Zaqueo quiere conocer a Jesús, en Él busca la salvación y la liberación de su vida. ¿Quién era Zaqueo? Era jefe de publicanos, un hombre rico, pecador, despreciado por los fariseos y por las autoridades religiosas de su tiempo. Zaqueo rompe barreras para conocer a Jesús, sube a un árbol para verle entre la multitud. Jesús lo llama por su nombre y lo mira con cariño.
Buscar y salvar
Cuando Zaqueo se encuentra con Jesús, se siente aceptado como persona y recupera la confianza en sí mismo. Jesús sorpresivamente se hace encontrar, pero no por aquellos que se creen buenos, perfectos y salvados, sino por los que se sienten perdidos, los que han errado en su camino; ellos son los que se dejan empapar por la misericordia de Dios.

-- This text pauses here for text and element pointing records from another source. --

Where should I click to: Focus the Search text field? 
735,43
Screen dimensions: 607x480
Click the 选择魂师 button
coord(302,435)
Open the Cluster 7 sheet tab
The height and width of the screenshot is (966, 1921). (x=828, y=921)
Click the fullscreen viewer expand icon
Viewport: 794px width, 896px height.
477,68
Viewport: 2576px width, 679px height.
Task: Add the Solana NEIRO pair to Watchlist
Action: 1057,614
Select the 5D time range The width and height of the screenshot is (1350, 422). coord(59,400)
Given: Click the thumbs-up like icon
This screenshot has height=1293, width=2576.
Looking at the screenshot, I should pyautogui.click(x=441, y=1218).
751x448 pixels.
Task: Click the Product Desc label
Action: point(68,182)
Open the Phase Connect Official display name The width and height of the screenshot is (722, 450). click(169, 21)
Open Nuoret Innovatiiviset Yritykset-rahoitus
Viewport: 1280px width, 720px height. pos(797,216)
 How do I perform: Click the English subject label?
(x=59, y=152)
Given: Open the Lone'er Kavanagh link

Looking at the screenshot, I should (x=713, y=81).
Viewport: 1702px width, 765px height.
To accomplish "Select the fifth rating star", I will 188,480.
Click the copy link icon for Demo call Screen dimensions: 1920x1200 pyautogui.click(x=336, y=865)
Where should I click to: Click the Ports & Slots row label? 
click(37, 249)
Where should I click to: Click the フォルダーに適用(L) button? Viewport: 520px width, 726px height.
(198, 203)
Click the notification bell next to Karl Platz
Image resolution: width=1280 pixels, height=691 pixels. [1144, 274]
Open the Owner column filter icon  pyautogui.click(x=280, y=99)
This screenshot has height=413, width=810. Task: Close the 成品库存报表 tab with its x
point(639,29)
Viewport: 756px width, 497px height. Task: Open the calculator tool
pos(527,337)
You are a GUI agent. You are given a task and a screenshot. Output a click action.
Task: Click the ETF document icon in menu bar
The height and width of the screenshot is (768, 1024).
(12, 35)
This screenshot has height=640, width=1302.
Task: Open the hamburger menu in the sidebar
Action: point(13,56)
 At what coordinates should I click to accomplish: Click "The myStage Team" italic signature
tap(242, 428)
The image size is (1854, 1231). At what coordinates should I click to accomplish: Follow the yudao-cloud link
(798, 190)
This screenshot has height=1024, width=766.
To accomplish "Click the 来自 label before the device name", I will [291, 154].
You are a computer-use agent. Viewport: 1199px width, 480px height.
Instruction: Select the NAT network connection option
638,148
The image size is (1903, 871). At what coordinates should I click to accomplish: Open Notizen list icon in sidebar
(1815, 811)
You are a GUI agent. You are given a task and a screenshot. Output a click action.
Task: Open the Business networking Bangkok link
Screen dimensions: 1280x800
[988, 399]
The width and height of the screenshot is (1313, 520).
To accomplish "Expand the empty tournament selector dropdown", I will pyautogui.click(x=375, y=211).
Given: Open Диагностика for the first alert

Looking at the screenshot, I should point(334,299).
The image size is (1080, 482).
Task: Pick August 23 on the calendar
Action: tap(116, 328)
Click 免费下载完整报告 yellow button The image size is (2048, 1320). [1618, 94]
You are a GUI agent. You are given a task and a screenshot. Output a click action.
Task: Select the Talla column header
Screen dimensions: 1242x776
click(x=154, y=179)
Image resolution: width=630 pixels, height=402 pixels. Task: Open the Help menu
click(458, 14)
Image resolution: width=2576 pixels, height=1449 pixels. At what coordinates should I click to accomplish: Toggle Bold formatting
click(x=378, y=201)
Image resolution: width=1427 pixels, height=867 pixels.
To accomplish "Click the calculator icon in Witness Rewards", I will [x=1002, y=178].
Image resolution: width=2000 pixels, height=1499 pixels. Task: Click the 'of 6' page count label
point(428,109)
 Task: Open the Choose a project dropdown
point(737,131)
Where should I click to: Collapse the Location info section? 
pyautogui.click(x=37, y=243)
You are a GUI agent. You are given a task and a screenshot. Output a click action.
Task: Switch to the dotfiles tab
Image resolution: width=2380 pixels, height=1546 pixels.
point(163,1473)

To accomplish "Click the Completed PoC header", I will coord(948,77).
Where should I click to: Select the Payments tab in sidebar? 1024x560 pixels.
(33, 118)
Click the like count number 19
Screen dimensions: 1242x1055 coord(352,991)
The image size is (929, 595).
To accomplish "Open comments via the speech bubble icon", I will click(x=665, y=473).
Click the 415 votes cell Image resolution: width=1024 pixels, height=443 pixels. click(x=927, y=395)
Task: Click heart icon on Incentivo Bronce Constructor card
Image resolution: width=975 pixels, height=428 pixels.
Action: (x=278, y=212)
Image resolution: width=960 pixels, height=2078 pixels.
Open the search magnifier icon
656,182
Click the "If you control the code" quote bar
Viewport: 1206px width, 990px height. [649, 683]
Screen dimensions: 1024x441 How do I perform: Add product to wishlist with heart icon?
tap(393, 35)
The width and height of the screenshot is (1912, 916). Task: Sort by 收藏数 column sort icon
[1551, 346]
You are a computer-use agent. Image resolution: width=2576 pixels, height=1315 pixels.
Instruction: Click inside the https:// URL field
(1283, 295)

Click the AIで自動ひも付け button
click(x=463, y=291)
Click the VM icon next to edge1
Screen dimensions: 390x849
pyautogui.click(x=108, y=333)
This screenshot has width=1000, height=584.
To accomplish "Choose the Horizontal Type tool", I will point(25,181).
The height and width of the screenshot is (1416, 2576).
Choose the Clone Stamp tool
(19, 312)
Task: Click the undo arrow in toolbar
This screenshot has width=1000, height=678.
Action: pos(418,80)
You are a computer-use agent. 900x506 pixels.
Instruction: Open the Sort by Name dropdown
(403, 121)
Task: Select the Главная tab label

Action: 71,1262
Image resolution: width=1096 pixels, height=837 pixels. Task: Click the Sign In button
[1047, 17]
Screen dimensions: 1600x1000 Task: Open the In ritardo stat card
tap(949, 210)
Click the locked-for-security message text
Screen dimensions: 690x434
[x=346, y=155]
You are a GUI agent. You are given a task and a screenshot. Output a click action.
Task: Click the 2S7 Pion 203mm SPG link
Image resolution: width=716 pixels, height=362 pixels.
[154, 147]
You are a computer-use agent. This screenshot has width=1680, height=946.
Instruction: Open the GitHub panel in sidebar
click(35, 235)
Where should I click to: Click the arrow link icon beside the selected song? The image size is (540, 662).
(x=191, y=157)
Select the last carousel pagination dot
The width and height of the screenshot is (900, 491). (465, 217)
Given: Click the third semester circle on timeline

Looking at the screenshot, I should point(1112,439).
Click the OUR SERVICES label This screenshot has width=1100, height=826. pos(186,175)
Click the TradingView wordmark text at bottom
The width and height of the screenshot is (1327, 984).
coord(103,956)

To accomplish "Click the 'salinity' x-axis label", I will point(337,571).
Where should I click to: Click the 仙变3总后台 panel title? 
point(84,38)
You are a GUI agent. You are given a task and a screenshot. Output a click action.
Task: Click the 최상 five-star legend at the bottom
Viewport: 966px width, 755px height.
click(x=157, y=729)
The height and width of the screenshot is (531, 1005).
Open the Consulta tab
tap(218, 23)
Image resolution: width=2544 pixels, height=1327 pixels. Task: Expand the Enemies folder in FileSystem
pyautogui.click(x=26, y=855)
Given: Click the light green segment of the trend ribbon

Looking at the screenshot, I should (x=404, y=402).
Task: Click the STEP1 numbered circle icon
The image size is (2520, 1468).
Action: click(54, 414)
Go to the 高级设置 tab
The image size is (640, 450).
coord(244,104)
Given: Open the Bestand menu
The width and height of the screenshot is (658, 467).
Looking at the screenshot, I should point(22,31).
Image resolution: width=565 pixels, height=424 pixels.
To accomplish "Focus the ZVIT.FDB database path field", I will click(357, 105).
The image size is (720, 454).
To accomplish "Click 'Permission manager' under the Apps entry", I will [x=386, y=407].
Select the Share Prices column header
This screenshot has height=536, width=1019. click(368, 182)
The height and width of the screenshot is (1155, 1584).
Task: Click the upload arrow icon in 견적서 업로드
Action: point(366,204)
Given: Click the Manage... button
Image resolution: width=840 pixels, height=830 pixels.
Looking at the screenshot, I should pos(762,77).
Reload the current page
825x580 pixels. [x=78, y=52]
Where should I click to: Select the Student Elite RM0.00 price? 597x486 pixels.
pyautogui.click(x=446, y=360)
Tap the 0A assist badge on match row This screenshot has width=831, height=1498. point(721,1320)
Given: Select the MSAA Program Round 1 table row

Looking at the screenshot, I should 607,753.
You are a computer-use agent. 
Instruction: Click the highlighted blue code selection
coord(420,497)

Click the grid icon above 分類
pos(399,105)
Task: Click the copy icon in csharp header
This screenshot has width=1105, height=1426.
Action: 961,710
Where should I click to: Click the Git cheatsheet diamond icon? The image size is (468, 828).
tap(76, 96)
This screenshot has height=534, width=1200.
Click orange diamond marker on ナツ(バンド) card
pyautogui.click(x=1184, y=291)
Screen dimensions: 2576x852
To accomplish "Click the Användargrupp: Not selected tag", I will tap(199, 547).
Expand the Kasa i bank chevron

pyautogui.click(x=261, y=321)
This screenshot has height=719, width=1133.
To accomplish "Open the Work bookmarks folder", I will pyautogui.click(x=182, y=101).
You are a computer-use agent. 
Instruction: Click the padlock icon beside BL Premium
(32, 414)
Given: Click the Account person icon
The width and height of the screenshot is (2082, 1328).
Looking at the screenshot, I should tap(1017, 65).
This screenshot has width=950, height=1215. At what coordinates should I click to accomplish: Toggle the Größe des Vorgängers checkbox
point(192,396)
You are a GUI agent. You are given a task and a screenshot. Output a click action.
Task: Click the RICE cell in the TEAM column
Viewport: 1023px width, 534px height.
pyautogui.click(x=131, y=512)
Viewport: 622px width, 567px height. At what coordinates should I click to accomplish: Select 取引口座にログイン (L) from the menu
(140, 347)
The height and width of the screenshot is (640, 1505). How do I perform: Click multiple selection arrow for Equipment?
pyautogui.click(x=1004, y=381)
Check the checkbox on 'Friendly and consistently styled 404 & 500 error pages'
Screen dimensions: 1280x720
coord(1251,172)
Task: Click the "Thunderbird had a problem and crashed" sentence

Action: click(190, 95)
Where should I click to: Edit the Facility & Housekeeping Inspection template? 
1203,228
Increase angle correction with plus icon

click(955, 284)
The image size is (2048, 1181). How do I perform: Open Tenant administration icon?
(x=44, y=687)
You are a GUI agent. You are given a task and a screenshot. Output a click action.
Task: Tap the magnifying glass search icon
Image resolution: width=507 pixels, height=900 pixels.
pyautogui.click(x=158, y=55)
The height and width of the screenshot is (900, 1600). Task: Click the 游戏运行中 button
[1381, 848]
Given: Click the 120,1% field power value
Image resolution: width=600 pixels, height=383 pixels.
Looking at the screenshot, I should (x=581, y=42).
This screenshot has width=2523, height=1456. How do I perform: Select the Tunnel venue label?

Jesús manifiesta su cercanía con los pecadores. Él nos dice con su actitud cuál ha de ser nuestro modo de reaccionar con los que se han equivocado en la vida: El Hijo del hombre ha venido a buscar y a salvar lo que se había perdido. Creernos seguros de nosotros mismos nos lleva a despreciar a los demás.
Cercanía y misericordia
La atracción por el dinero, como le pasó a Zaqueo, no debe ser una enfermedad incurable. Jesús en este relato expresa que quien se siente apegado a los bienes, puede liberarse para empezar una vida más sana, humana y apegada al Evangelio. Zaqueo no tuvo miedo de dejar entrar en su vida a Jesús.
En nuestros días existen también personas que se sienten despreciadas, excluidas por los creyentes. El relato nos llama a reproducir en nuestra vida los mismos sentimientos de Jesús: la tolerancia, cercanía y misericordia con aquellos hermanos que tienen necesidad de experimentar el amor de Dios.
Reflexión personal
Zaqueo el publicano se propone un reto: llegar a conocer de cerca a Jesús y no le importa que los demás lo critiquen. ¿Pienso que mi testimonio evangélico pueda ser obstáculo para que otros lleguen a conocer a Jesús? O, por el contrario, ¿me considero un medio o un instrumento de Dios para que otros logren conocer de cerca a Jesús?
Zaqueo se desinstaló, dejó a un lado su dinero y apegos para encontrar el mejor de los tesoros de su vida: a Jesús. Zaqueo supo romper barreras para acercarse a Aquel que le daría sentido a su vida. En la relación con las cosas materiales, el dinero y mis apegos, ¿considero que me voy desprendiendo de ellos? Y, por tanto, ¿busco a Jesús como alguien que vale la pena para mi existencia?